Primero revisé las semillas guardadas, esas que habían ido apareciendo a lo largo de los últimos meses, embriones de textos que algún día serían escritos, promesas. Las revisé una a una, pero ninguna me motivó lo suficiente como para empezar a escribir. Me fui a caminar, a veces caminando las ideas se acomodan como los zapallos cuando el carro se pone en marcha. A poco de empezar me crucé con una amiga con la que solemos caminar juntas. Me propuso seguir con ella, no me entusiasmó la idea porque me alejaba del motivo por el que había salido a caminar, pero no me atreví a decirle que no, había en su gesto una inquietud, una urgencia que no me permitía excusarme y seguir sola. A poco de andar me di cuenta de que ella hablaba conmigo, me escuchaba o incluso proponía un tema cuando se producía un silencio, pero que su atención estaba puesta en su teléfono, que cada tanto sacaba del bolsillo de su short y chequeaba a pesar de que ningún sonido previo indicara que había entrado un llamado o un mensaje. Después de que esto sucediera varias veces, le pregunté si pasaba algo. Se me quedó mirando, como si la pregunta la hubiera puesto en estado de interrogación y no encontrara la respuesta ni para sí misma. Por fin dijo que no, que no pasaba nada, y que eso era lo peor de todo. Que desde hacía dos días esperaba que una amiga le devolviera un llamado por un asunto sin la menor importancia, pero como no le respondía se sentía perturbada, atrapada en su obsesión, llena de ansiedad. Por qué su amiga no lo hacía se había convertido en el asunto más importante de su vida, lo que le ocupaba la cabeza todo el tiempo. Me dijo que esto ya le había pasado otras veces, pero sólo con esta amiga, que ni siquiera lo era tanto. Cuando ella hacía cosas de ese tipo, dejarla en suspenso esperando una respuesta, su vida se detenía el tiempo que tardara en lograr hacer contacto.
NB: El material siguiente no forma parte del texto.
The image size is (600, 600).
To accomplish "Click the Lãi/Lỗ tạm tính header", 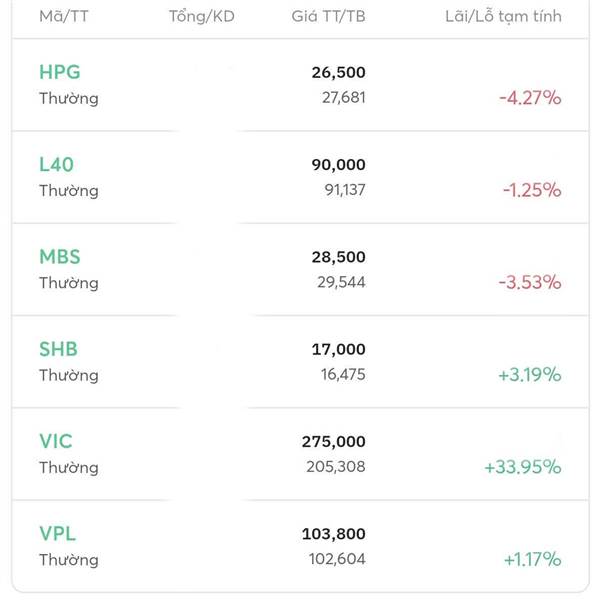I will pyautogui.click(x=503, y=16).
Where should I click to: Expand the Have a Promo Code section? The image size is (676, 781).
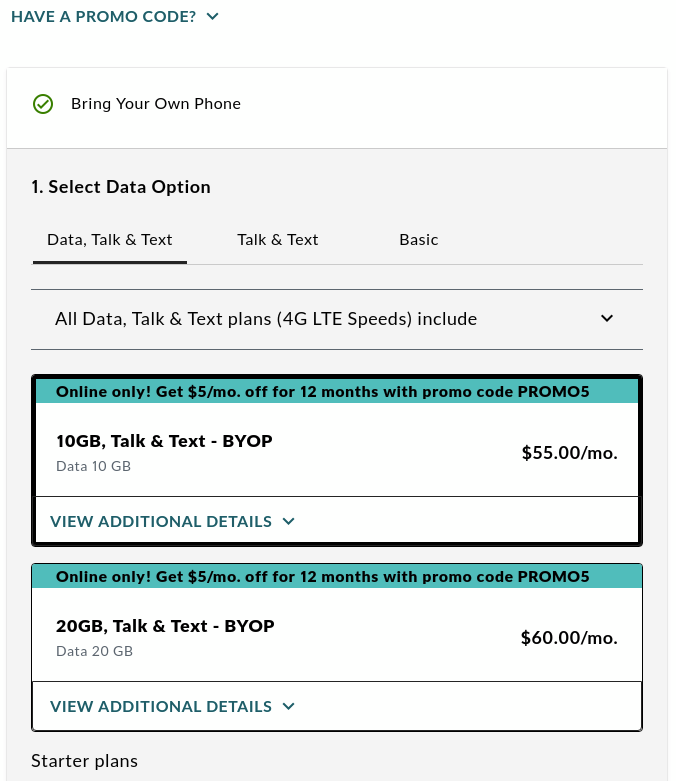[104, 17]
Y que no podía explicarse por qué.
En el cruce de dos calles nos separamos. Ella siguió su camino y yo el mío. Me di vuelta para mirarla y estaba chequeando su teléfono. Me quedé pensando en ella, y en esa otra que con su manipulación la manejaba como marioneta. Y en cómo muchas veces todo, hasta la ansiedad que provoca un llamado intrascendente que no llega, se reduce a algo tan básico como lo es el temor a no ser querido. No importa por quién, por aquel que nos instala esa sospecha, en cualquiera de las múltiples maneras en que dos personas pueden quererse: pareja, amistad, relación padres-hijos, relación fraterna. Casi todo lo que hacemos esconde, detrás de otros motivos más urgentes, la necesidad de que nos quieran. Incluso escribir este cuento.